Etap I – niespodzianka
Za pierwszym razem – poprowadź psa smaczkami tak, żeby wszedł na swoje posłanie. Chcemy mu pokazać co ma zrobić.
Następnie połóż parę smaczków na posłanie, a potem zawołaj psa i pokaż mu co tam leży. Naprowadź go gestem żeby poszedł i znalazł je tam. Gdy wejdzie na posłanie – pochwal, a jak zje smaczki – zwolnij, tj. pozwól mu zejść z legowiska.
Ponownie połóż smaczki na posłaniu i zawołaj psa, pokazując mu je.
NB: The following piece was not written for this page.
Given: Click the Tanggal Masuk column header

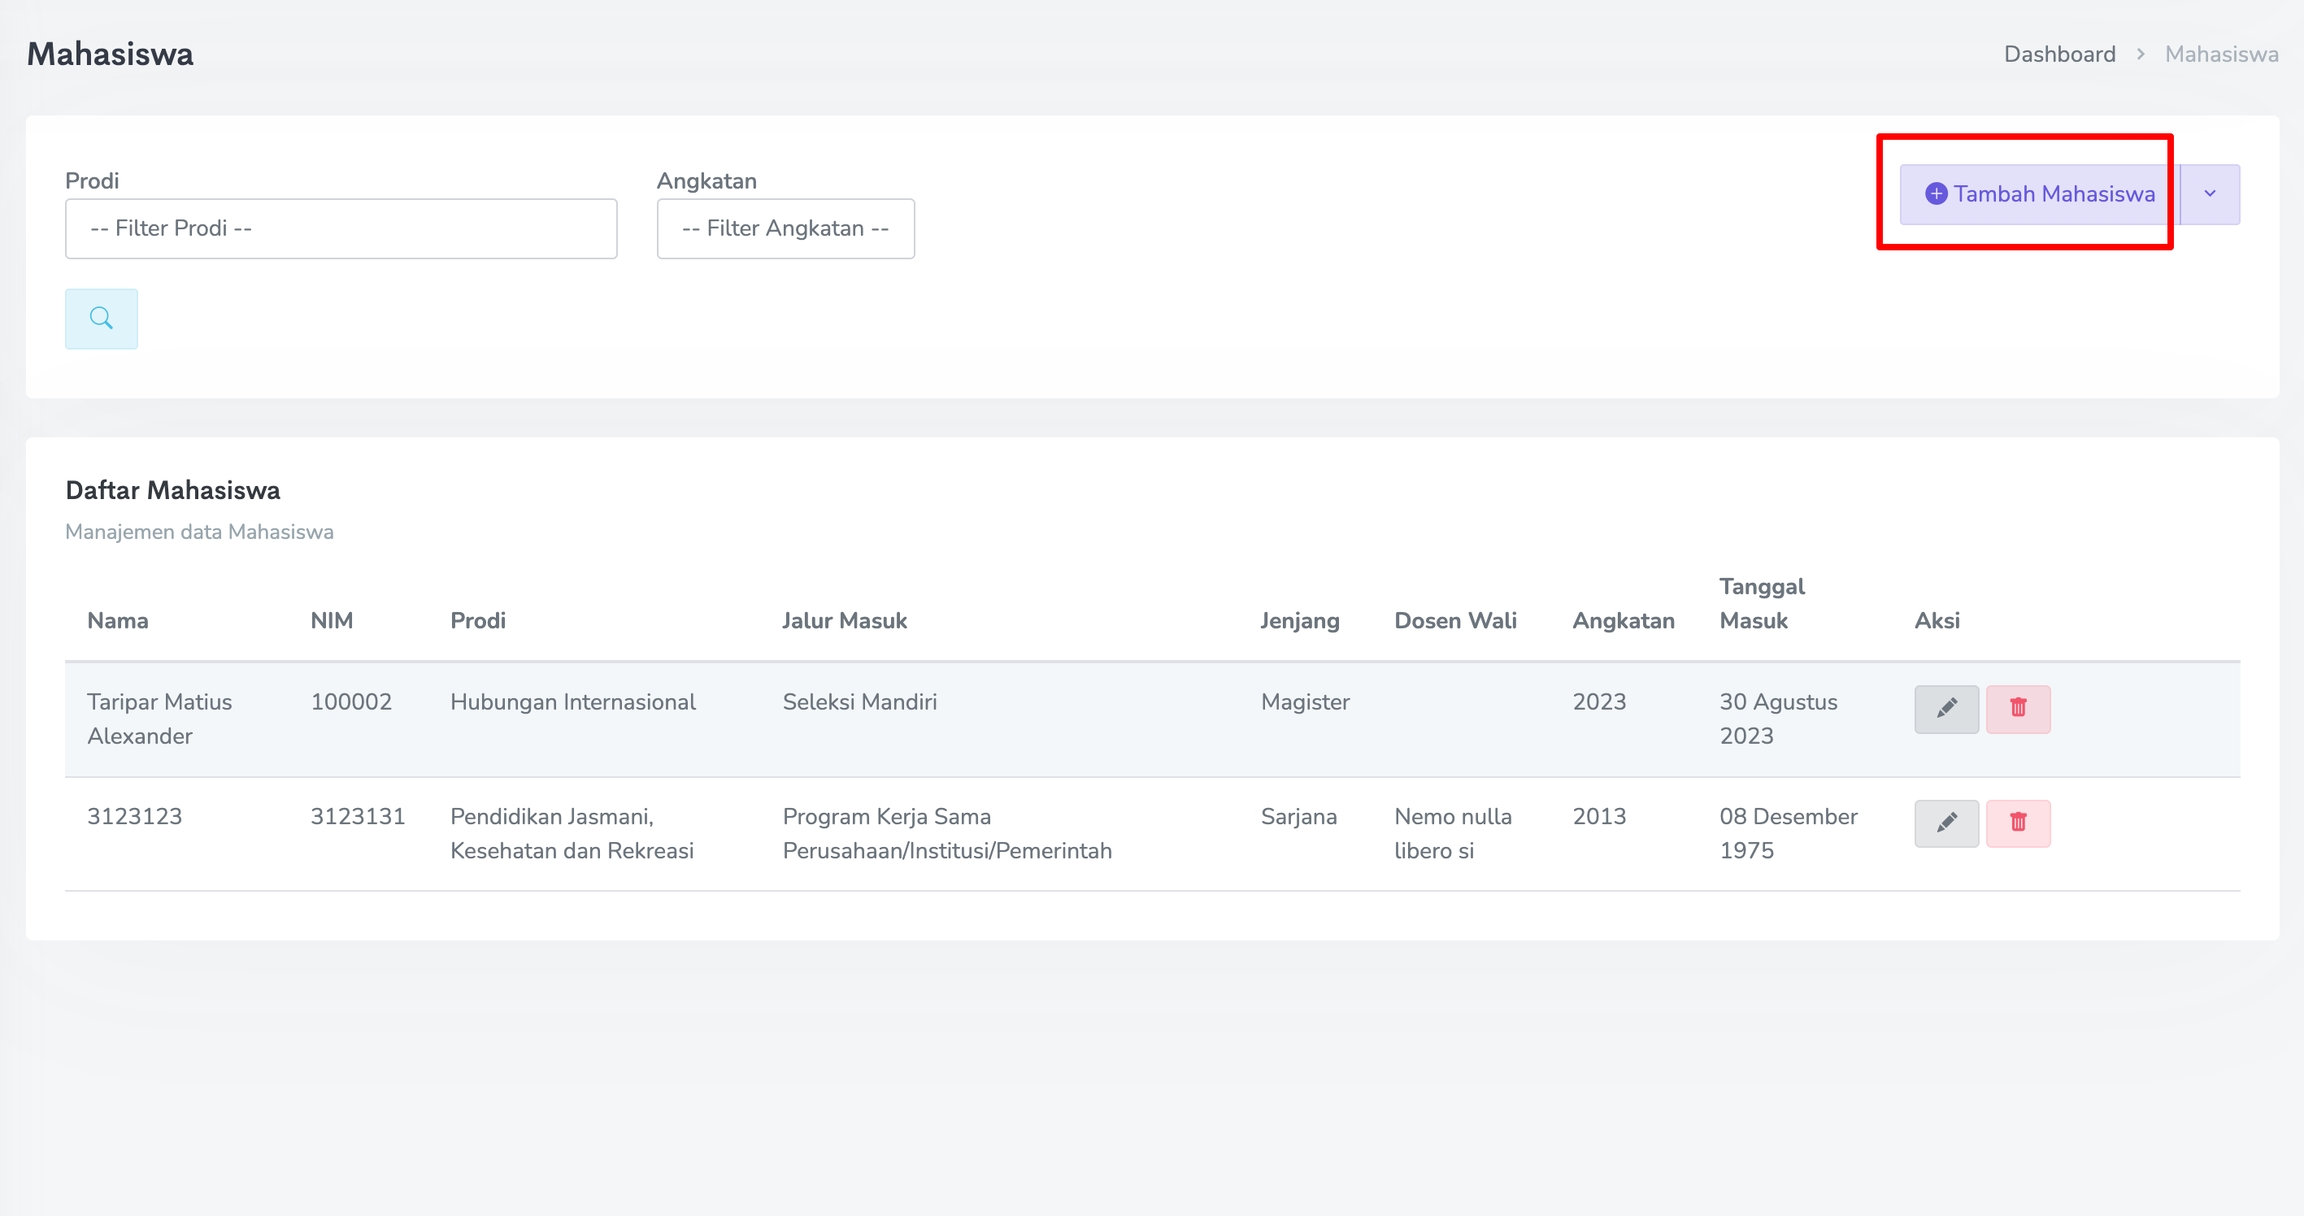Looking at the screenshot, I should click(1761, 604).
Już będzie wiedział, że warto tam sprawdzić, więc za drugim, trzecim razem sam szybko tam pobiegnie.
Gdy będzie już na samo wskazanie ręką biegł na posłanie – dodaj polecenie „do siebie”. Pamiętaj o zwolnieniu!
Etap II
Gdy kilka razy powtórzysz polecenie wskazując posłanie, a on będzie tam biegł zjeść smaczki – przejdź do drugiego etapu ćwiczenia.
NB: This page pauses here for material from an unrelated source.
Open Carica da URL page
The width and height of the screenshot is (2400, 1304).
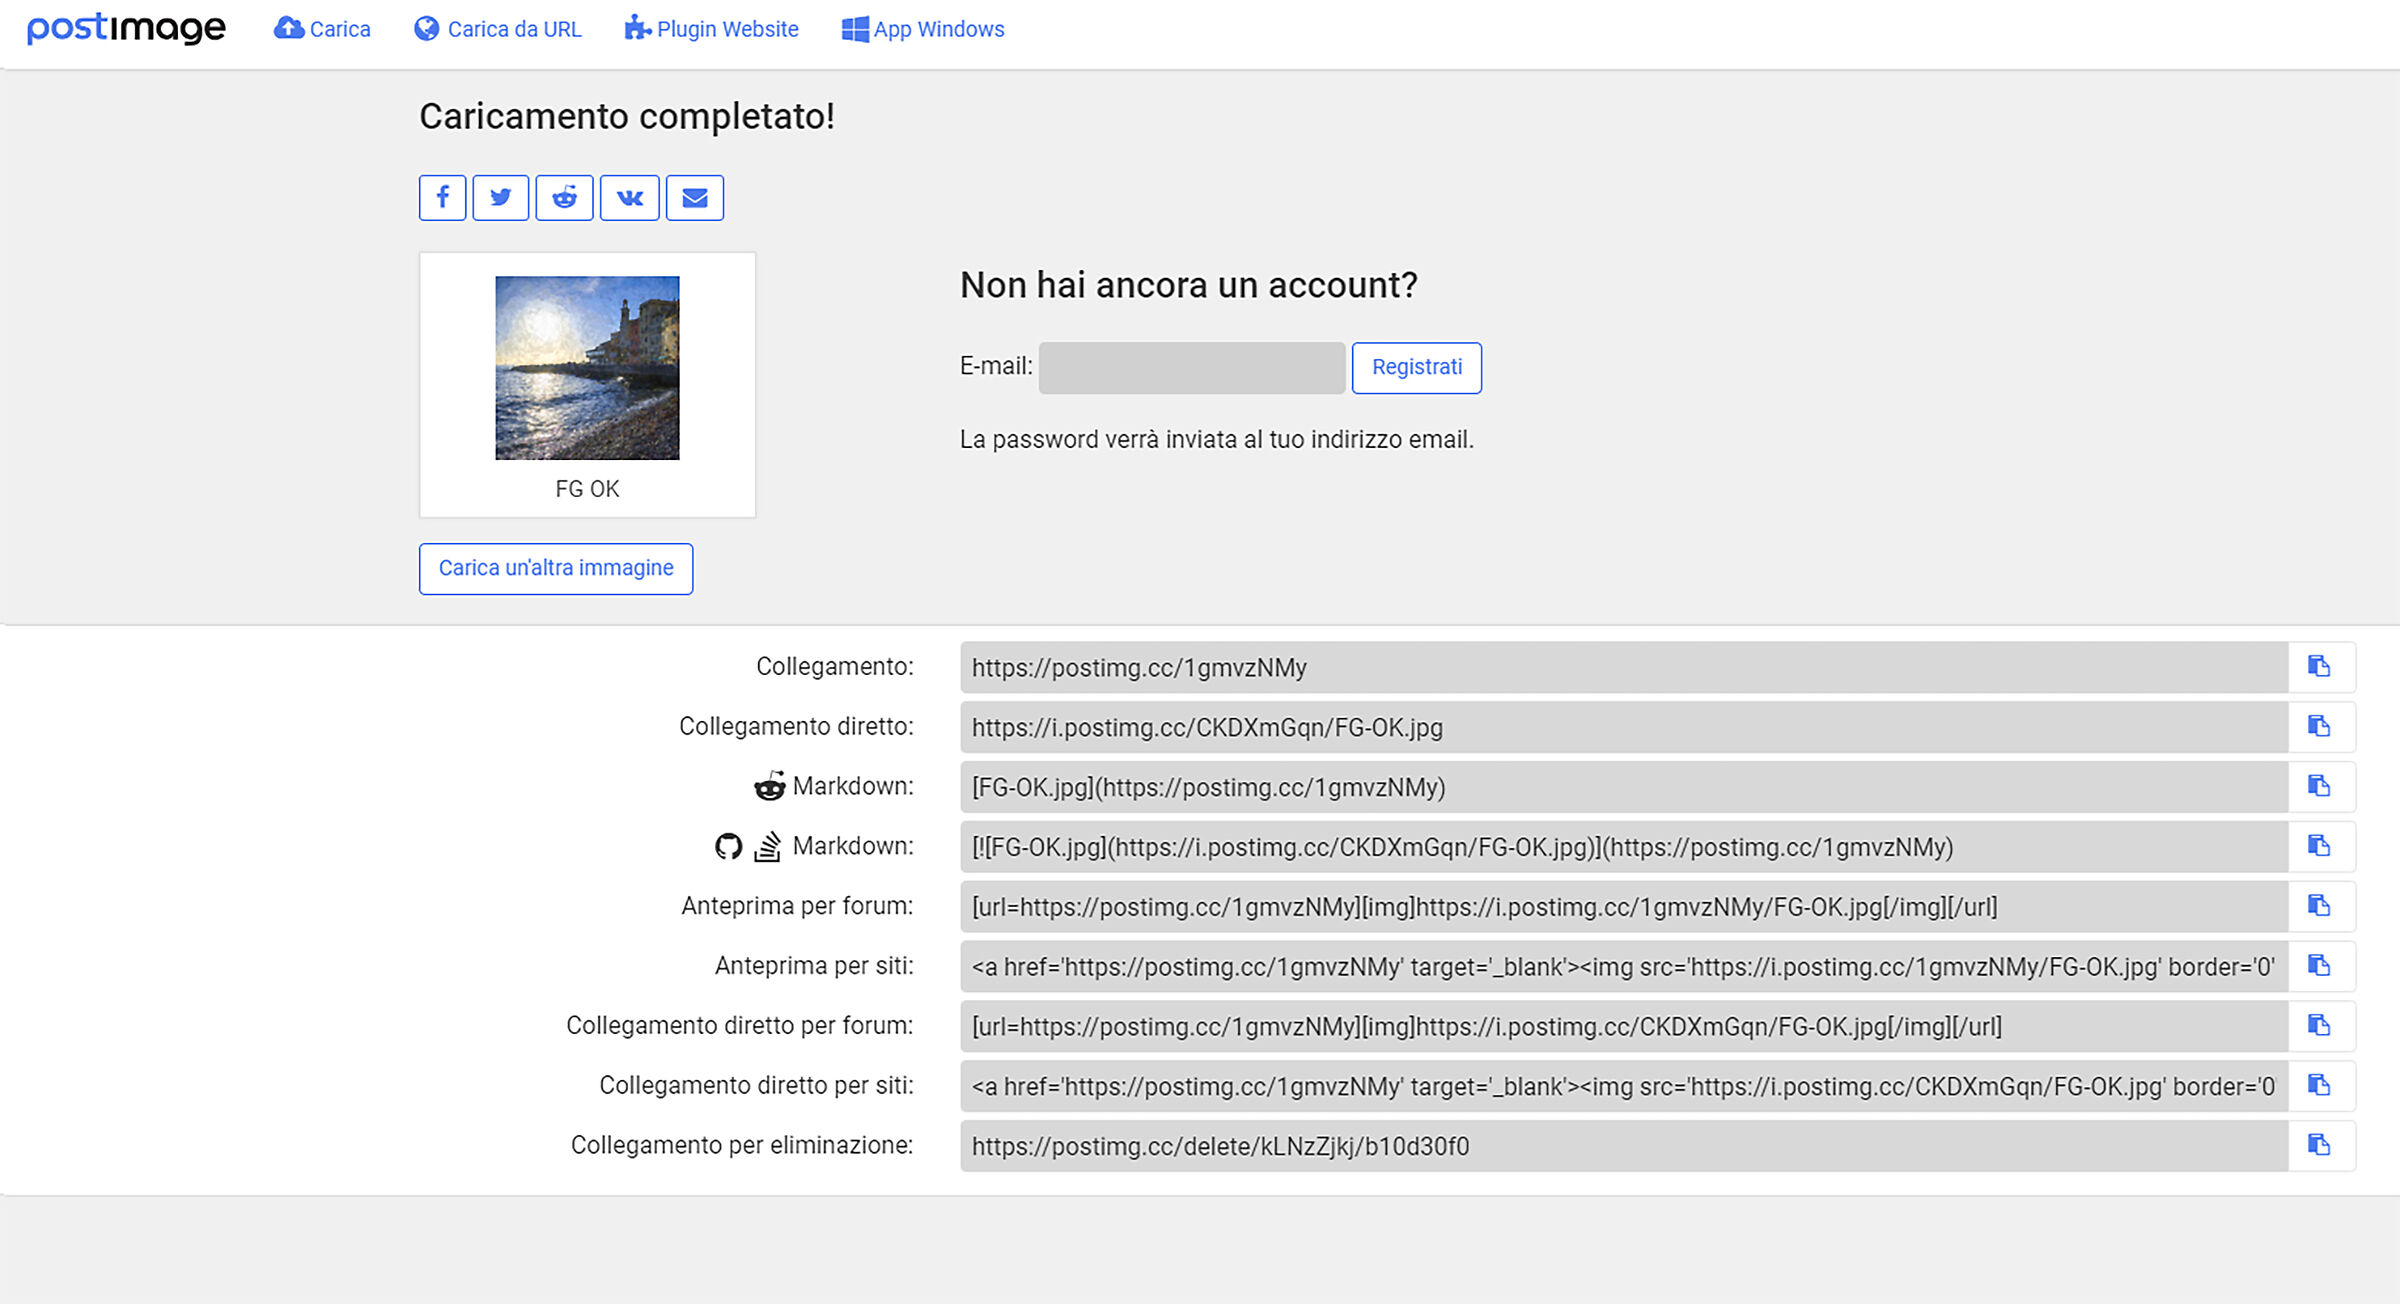tap(498, 29)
Zacznij ćwiczenie od jednej powtórki w poprzedniej wersji – z niespodzianką, żeby przypomnieć psu polecenie.
Następnie wskaż psu posłanie dając polecenie „do siebie”, ale już bez podrzucania tam smaczków. Gdy pies pobiegnie na posłanie i zacznie ich szukać – szybko podejdź i nagrodź go kilkakrotnie z ręki i zwolnij.
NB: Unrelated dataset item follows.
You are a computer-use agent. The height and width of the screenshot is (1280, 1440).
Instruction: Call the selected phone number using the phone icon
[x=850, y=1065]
Powtórz ćwiczenie kilkakrotnie, aż zobaczysz, że pies wschodzi na posłanie
i po ew. lekkim niuchnięciu spogląda na Ciebie w oczekiwaniu nagrody. Nagrodź i zwolnij.
Etap III
Na tym etapie możesz już zacząć ograniczać gest ręką. Pierwsze powtórzenie zrób jeszcze z pokazaniem ręką posłania żeby przypomnieć psu polecenie. Następnie zacznij ćwiczyć mówiąc jedynie polecenie „do siebie”, w razie potrzeby pomagając lekkim gestem. Za każdym razem, gdy pies wejdzie na posłanie – nagradzaj go smaczkami, a potem zwolnij.
Możesz zróżnicować nagradzanie, np.: gdy musiałaś pomóc gestem – daj jeden, gdy pies posłuchał tylko na słowną komendę – daj kilka i dopiero zwolnij.
Etap IV – hartowanie komendy
Gdy pies już bez zastanawiania się reaguje na polecenie i idzie na swoje posłanie zaczynamy hartować komendę, tj. przedłużamy jej trwanie i wprowadzamy rozproszenia. Jak?
Hartowanie – czas:
Wysyłamy psa na posłanie, nagradzamy za wykonanie polecenia, ale zostajemy przy nim nie zwalniając go z komendy. Nagradzamy drugi, trzeci raz i dopiero zwalniamy pozwalając mu zejść z posłania. Pamiętajcie żeby nagradzać psa w różnych odstępach czasu i nie dawać za każdym razem takiej samej liczby smaczków, bo one szybko uczą się liczyć. Jeśli będziecie nagradzać np. za każdym razem dając 3 smaczki, to pies szybko się nauczy, że trzeba poczekać do trzeciego i można sobie iść nie czekając na zwolnienie.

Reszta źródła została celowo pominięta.